WHAT IS BEING ASKED. Your result should be every line of the records below that contains the word "folder".

___ EXERCISE MATERIAL ___

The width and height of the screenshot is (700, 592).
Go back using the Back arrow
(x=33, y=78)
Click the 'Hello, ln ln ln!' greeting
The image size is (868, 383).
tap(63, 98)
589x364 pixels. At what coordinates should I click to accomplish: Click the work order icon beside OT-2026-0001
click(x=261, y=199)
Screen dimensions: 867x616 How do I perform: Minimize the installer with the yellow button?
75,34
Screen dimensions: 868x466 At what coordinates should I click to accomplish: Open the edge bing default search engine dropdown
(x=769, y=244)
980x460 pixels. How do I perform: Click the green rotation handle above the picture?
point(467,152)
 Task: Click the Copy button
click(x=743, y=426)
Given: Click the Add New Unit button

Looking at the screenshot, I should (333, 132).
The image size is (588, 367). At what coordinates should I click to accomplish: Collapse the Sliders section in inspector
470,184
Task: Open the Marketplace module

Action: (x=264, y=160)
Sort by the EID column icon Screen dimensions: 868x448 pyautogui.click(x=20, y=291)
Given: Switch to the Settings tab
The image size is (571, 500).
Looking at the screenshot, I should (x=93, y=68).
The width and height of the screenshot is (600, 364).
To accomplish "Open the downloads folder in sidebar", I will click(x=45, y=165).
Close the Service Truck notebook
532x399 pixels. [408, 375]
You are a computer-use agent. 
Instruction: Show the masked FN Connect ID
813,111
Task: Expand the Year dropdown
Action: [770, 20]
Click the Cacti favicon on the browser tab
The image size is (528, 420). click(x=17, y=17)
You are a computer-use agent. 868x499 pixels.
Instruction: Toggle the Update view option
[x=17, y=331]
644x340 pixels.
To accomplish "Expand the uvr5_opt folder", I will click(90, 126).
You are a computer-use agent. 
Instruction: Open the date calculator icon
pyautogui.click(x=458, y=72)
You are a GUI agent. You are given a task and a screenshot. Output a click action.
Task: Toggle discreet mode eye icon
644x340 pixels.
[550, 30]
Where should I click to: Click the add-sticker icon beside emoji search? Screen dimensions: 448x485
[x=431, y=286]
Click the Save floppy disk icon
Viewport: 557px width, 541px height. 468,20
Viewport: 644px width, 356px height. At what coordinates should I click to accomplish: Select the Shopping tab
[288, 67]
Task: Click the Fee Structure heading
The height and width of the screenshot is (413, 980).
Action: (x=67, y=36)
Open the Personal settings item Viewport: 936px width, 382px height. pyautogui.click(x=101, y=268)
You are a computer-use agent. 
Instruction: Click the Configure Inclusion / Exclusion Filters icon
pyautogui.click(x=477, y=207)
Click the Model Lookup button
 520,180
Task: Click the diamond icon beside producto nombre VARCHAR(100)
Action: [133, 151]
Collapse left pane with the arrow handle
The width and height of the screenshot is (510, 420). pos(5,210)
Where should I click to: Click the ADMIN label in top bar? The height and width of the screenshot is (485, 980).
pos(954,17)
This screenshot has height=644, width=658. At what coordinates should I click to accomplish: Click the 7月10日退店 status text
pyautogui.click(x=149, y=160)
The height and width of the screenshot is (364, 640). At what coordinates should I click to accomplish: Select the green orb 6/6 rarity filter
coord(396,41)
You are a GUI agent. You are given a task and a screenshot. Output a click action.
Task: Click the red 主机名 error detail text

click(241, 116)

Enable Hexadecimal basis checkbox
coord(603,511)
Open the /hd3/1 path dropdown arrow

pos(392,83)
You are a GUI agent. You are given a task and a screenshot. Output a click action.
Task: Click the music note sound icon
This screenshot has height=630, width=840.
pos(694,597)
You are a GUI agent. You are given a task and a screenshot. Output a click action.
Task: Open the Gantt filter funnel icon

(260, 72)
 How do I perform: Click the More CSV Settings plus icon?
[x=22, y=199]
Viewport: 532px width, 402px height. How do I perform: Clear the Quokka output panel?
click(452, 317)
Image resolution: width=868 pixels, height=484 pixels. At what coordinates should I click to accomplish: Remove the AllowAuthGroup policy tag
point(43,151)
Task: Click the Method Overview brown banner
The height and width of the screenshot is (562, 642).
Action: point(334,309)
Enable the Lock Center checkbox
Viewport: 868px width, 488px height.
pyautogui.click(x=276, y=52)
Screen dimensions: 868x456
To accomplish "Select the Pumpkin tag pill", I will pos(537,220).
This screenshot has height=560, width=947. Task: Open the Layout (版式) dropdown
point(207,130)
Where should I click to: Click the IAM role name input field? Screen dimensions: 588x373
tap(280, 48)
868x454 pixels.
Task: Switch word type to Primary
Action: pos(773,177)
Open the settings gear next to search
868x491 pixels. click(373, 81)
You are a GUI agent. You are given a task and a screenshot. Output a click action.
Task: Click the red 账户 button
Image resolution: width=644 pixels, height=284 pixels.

___

EXERCISE OUTPUT.
To accomplish "Open the downloads folder in sidebar", I will click(x=45, y=165).
To accomplish "Expand the uvr5_opt folder", I will click(90, 126).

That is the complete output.